Dioxins, furans and dioxin-like PCBs have been measured in individual blood or pooled serum samples from a range of regional and national biomonitoring studies in Canada (AFN, 2013; Alberta Health and Wellness, 2008; Fisher et al., 2016; Health Canada, 2010; Laird et al., 2013; Saskatchewan Ministry of Health, 2019). For most of these studies, TEQs have not been produced.
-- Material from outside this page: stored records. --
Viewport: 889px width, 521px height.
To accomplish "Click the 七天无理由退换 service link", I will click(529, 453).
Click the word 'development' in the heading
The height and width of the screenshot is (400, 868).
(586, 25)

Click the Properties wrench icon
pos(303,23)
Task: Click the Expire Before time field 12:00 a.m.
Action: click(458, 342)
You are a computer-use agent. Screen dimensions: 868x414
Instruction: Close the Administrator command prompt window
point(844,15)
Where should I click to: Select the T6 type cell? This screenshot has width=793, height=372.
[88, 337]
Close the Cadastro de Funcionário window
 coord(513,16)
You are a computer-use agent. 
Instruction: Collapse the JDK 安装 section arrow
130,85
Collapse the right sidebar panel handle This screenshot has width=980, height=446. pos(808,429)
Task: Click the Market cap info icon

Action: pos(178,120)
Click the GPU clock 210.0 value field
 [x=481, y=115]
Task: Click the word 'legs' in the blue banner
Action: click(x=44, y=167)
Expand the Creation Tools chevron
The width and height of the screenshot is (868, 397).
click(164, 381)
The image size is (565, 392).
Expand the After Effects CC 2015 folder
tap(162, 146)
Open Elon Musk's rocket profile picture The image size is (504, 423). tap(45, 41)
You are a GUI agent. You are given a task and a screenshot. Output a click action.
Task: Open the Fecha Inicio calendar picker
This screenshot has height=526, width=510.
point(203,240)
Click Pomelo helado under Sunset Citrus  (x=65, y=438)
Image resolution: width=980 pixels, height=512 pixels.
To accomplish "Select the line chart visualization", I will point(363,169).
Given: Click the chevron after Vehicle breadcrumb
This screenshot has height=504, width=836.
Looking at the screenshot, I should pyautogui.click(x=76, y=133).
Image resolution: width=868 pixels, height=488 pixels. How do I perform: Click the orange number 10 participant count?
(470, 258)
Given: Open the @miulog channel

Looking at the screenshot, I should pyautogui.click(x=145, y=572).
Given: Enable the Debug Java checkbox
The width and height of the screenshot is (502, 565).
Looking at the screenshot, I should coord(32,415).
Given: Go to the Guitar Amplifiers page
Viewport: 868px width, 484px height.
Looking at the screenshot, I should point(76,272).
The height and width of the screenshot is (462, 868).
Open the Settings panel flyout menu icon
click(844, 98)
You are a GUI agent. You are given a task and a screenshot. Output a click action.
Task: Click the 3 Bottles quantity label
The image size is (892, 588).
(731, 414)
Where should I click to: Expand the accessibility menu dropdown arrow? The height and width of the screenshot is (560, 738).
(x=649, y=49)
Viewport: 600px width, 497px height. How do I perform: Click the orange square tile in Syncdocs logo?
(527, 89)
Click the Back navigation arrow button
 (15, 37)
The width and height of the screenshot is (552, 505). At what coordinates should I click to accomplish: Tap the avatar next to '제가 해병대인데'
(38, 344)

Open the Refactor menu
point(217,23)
However, Rawn et al. (2012) published TEQs based upon pooled serum data from Canadian Health Measures Survey (CHMS) cycle 1 (2007–2009). These previously published results were generated using a different statistical approach. As a result, they are not directly comparable with the data presented in this report.

The dioxins, furans and dioxin-like PCBs listed in Table B-1 were analyzed in pooled serum samples of CHMS participants aged 6–79 in cycle 1 and aged 3–79 in cycle 3 (2012–2013), 4 (2014–2015) and 5 (2016–2017). WHO 2005 TEF values were applied to these data to derive the TEQ values presented as pg TEQ/g lipid in Tables B-2 to B-8. These tables present TEQ values derived for the sum of dioxins; the sum of furans; the sum of dioxins and furans; the sum of mono-ortho PCBs; the sum of non-ortho PCBs; the sum of dioxin-like PCBs; and the sum of dioxins, furans and dioxin-like PCBs.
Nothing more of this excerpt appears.